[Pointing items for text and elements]
§ §

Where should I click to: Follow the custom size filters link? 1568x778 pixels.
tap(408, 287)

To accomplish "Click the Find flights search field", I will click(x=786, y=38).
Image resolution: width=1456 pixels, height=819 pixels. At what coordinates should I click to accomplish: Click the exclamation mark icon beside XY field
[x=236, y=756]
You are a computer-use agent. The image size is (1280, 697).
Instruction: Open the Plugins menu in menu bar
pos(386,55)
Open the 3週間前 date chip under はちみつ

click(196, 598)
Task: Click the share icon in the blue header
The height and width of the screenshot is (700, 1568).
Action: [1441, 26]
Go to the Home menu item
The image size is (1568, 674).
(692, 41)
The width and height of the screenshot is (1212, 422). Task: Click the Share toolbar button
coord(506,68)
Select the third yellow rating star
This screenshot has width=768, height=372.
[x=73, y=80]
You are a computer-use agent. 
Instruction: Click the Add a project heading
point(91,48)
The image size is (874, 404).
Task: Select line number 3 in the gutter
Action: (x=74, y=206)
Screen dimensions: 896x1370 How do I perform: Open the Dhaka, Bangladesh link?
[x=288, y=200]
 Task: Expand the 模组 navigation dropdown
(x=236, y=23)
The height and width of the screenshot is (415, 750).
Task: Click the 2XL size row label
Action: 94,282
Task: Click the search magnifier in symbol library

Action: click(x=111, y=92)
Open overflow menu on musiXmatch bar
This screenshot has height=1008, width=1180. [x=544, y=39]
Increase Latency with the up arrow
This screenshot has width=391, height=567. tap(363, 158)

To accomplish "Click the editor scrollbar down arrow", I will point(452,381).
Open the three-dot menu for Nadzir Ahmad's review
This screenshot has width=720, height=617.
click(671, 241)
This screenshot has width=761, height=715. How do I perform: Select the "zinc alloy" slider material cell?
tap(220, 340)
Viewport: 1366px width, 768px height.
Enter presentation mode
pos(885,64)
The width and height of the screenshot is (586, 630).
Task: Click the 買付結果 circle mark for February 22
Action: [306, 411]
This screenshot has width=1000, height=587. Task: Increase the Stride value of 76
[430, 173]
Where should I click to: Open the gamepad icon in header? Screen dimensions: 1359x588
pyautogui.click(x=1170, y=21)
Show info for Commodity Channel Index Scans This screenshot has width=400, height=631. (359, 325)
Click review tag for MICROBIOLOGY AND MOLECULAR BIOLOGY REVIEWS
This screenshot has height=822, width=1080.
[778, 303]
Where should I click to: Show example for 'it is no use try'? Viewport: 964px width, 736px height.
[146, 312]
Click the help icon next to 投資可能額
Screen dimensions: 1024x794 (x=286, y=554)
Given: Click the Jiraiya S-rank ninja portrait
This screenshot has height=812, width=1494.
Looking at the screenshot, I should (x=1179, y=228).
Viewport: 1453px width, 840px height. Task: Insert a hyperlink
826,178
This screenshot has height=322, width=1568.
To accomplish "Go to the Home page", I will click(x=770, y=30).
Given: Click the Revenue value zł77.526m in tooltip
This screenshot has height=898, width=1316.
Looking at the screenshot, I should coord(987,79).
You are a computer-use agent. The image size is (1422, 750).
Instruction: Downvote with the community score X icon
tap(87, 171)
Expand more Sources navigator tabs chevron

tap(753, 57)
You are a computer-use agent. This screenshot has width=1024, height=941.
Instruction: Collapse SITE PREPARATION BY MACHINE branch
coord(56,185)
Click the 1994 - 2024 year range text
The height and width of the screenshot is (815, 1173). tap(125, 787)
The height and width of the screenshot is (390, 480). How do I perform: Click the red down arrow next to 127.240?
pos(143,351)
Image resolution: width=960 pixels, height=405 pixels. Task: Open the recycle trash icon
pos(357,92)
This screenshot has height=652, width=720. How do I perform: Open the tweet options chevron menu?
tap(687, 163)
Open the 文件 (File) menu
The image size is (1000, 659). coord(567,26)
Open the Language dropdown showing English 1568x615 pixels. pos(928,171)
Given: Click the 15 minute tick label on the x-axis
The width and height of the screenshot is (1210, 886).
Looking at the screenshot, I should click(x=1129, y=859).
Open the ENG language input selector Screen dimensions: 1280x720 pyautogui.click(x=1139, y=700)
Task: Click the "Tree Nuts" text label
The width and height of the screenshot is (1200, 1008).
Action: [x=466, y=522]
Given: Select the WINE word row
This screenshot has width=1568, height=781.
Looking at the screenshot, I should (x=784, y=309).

§ §

> Task details: Copy out the lines word for word, beginning with the line containing "Where should I click to: Show" and continuing through the line containing "Looking at the screenshot, I should (x=1179, y=228).".

> Exercise output:
Where should I click to: Show example for 'it is no use try'? Viewport: 964px width, 736px height.
[146, 312]
Click the help icon next to 投資可能額
Screen dimensions: 1024x794 (x=286, y=554)
Given: Click the Jiraiya S-rank ninja portrait
This screenshot has height=812, width=1494.
Looking at the screenshot, I should (x=1179, y=228).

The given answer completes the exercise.